Hullo DG! Cat here to review this lovely poem in the spirit of review day! :D I'm going to try a different style of reviewing, so I hope this still helps!

I really love your imagery and the way you tell this story. Some of my favorite lines were "sprouting green leaves full of chlorophyll" and "while it never knows if the next year it’ll live."

Now I do have a few suggestions for you. Starting with the 'early spring' section, over on this line; "there are quite a few trees, already, sporting buds." I don't think that any of the commas are necessary. Here; "sweet, small, little things," I'm not sure if the comma after small is needed, but I could very well be wrong here. Moving along; "the breeze whispering into their ears secrets." is a bit confusing on how you formatted the line. I would go for "the breeze whispering secrets in their ears." or something similar so I know for sure what you are trying to say here.
Moving on to 'late spring', this line; "of light, and love, and beauty." is to remove the 'and' before love because that was how I naturally read it.
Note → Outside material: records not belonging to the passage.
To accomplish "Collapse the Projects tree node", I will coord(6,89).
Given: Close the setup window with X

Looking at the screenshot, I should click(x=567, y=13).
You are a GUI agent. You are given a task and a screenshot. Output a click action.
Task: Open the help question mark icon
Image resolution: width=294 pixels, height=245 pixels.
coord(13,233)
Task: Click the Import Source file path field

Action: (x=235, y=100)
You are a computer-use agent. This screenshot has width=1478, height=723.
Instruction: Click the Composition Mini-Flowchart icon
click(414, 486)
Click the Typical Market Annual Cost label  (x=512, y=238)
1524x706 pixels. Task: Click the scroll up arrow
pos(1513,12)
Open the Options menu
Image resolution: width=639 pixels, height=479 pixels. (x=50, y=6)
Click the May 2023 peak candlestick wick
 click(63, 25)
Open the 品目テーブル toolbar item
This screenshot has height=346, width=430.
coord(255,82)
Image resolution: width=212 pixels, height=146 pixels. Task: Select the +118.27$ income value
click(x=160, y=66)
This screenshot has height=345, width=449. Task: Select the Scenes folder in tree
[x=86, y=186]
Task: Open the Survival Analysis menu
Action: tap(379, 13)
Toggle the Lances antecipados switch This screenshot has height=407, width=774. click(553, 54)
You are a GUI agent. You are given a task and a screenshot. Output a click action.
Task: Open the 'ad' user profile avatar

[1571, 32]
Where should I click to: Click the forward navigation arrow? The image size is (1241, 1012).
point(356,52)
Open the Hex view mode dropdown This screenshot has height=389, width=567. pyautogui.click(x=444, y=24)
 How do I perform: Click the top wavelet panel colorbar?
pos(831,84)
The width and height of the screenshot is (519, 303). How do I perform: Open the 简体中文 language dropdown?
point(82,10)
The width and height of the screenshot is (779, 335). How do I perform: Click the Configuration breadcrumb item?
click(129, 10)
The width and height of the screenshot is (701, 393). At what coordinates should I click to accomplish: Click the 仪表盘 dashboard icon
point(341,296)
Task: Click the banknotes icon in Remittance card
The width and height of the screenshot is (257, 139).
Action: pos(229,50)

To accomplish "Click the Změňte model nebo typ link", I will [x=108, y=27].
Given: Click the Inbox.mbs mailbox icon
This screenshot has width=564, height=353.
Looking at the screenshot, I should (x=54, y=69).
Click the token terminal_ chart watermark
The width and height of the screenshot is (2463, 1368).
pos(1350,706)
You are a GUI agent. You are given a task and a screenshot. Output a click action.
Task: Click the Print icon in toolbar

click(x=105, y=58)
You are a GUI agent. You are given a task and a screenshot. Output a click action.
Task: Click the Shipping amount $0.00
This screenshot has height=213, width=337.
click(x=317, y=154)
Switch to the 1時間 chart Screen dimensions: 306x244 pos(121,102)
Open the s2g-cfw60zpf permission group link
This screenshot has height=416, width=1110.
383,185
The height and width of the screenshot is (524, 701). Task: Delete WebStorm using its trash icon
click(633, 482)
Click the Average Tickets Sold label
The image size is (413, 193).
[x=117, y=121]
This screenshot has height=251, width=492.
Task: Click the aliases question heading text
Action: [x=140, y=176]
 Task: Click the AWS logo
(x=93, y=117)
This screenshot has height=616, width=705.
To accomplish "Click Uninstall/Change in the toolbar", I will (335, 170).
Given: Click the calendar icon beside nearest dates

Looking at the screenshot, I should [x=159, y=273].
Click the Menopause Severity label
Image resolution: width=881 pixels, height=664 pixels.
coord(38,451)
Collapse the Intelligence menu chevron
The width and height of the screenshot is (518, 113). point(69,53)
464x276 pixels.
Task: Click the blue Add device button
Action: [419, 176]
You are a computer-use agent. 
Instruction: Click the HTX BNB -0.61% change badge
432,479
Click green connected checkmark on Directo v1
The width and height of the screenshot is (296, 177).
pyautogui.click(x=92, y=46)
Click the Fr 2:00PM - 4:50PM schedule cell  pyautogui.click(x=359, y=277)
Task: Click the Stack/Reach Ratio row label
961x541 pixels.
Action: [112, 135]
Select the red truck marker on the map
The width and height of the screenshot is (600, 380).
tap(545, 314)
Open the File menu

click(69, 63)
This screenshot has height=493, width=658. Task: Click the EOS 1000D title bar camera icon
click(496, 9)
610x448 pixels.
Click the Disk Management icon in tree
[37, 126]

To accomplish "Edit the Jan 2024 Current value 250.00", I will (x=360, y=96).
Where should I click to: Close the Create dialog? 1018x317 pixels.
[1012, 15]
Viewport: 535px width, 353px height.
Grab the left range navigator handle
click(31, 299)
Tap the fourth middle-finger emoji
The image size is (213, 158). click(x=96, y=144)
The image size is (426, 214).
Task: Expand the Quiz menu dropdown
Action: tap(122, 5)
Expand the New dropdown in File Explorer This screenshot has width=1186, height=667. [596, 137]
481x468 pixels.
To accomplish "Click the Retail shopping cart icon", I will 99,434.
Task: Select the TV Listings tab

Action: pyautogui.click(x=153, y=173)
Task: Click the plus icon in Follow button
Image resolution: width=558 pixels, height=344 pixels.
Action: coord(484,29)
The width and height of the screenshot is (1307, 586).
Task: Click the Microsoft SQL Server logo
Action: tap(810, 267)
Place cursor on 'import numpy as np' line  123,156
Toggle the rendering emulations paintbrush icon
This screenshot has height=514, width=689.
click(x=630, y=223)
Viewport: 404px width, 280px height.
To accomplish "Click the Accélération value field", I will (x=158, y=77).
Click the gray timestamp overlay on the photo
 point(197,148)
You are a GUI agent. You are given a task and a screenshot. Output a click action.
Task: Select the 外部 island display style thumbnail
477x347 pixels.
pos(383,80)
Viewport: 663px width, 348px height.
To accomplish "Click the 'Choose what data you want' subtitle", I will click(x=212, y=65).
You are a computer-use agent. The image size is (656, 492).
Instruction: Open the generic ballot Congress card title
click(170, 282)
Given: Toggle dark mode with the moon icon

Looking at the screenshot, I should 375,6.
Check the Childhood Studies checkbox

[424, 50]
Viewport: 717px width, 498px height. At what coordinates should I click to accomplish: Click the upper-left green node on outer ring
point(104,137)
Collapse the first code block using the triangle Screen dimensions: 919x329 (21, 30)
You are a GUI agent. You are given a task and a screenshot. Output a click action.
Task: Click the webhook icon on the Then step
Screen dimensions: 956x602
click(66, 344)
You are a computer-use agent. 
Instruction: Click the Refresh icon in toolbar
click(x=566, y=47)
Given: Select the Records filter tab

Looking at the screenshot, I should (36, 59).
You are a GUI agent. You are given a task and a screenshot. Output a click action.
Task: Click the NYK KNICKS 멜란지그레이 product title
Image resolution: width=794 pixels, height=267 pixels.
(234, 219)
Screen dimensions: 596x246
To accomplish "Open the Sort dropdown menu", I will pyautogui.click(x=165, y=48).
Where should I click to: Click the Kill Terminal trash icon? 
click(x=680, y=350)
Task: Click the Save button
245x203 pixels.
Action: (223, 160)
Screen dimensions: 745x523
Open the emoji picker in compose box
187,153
Also; "and then look at the one alone one, not even budding," in this one you need to take out one of the 'one's and either have 'the alone one' or 'the one alone' as I feel that having both is a bit confusing.
Onto 'late fall' as I have no suggestions for the other sections; here "even now, some trees still obtain their leaves," I feel that 'obtain' is not the word you were looking for. According to Google, 'obtain' means "get, acquire, or secure (something)" which does't feel like it fits here. I would go for 'keep' or a synonym for that.
My last suggestion is for 'early winter'. Here; "spreading, getting stuck in other branches," I would either switch the first comma for a semi-colon or for 'and'.
To finish this off, I just want to say that this is all my suggestions to improve this and that you don't have to change your poem if you don't feel the need to.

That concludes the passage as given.